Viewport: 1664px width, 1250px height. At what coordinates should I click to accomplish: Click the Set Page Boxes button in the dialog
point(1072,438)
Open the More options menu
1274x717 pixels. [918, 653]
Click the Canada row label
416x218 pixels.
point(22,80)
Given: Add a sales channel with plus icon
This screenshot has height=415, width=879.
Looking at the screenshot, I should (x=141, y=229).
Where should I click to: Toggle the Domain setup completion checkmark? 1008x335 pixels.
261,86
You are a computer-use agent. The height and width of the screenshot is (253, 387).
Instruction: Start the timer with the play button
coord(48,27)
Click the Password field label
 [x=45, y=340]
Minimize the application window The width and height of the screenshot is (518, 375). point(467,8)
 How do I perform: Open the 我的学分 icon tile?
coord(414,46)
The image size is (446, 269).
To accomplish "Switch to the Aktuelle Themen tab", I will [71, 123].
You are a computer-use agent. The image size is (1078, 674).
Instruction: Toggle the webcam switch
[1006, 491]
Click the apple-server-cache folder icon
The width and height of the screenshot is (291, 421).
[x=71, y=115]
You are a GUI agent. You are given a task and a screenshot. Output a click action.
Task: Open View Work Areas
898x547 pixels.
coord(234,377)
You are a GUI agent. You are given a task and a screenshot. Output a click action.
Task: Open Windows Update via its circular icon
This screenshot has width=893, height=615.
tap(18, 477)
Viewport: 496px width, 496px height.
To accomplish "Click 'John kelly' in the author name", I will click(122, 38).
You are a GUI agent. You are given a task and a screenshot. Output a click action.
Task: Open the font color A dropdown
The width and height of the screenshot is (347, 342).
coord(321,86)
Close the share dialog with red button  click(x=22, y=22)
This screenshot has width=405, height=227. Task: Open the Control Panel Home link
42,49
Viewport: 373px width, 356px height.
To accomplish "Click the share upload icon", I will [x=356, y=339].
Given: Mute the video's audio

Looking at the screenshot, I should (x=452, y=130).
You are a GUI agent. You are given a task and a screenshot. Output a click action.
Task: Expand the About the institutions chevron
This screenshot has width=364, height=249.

■ Consigne:
Réécris tout le listing ci-dessus sous forme de tableau JSON de chaînes, avec une chaîne par ligne et sans les lignes vides.

■ Réponse:
[
  "Viewport: 1664px width, 1250px height. At what coordinates should I click to accomplish: Click the Set Page Boxes button in the dialog",
  "point(1072,438)",
  "Open the More options menu",
  "1274x717 pixels. [918, 653]",
  "Click the Canada row label",
  "416x218 pixels.",
  "point(22,80)",
  "Given: Add a sales channel with plus icon",
  "This screenshot has height=415, width=879.",
  "Looking at the screenshot, I should (x=141, y=229).",
  "Where should I click to: Toggle the Domain setup completion checkmark? 1008x335 pixels.",
  "261,86",
  "You are a computer-use agent. The height and width of the screenshot is (253, 387).",
  "Instruction: Start the timer with the play button",
  "coord(48,27)",
  "Click the Password field label",
  " [x=45, y=340]",
  "Minimize the application window The width and height of the screenshot is (518, 375). point(467,8)",
  " How do I perform: Open the 我的学分 icon tile?",
  "coord(414,46)",
  "The image size is (446, 269).",
  "To accomplish \"Switch to the Aktuelle Themen tab\", I will [71, 123].",
  "You are a computer-use agent. The image size is (1078, 674).",
  "Instruction: Toggle the webcam switch",
  "[1006, 491]",
  "Click the apple-server-cache folder icon",
  "The width and height of the screenshot is (291, 421).",
  "[x=71, y=115]",
  "You are a GUI agent. You are given a task and a screenshot. Output a click action.",
  "Task: Open View Work Areas",
  "898x547 pixels.",
  "coord(234,377)",
  "You are a GUI agent. You are given a task and a screenshot. Output a click action.",
  "Task: Open Windows Update via its circular icon",
  "This screenshot has width=893, height=615.",
  "tap(18, 477)",
  "Viewport: 496px width, 496px height.",
  "To accomplish \"Click 'John kelly' in the author name\", I will click(122, 38).",
  "You are a GUI agent. You are given a task and a screenshot. Output a click action.",
  "Task: Open the font color A dropdown",
  "The width and height of the screenshot is (347, 342).",
  "coord(321,86)",
  "Close the share dialog with red button  click(x=22, y=22)",
  "This screenshot has width=405, height=227. Task: Open the Control Panel Home link",
  "42,49",
  "Viewport: 373px width, 356px height.",
  "To accomplish \"Click the share upload icon\", I will [x=356, y=339].",
  "Given: Mute the video's audio",
  "Looking at the screenshot, I should (x=452, y=130).",
  "You are a GUI agent. You are given a task and a screenshot. Output a click action.",
  "Task: Expand the About the institutions chevron",
  "This screenshot has width=364, height=249."
]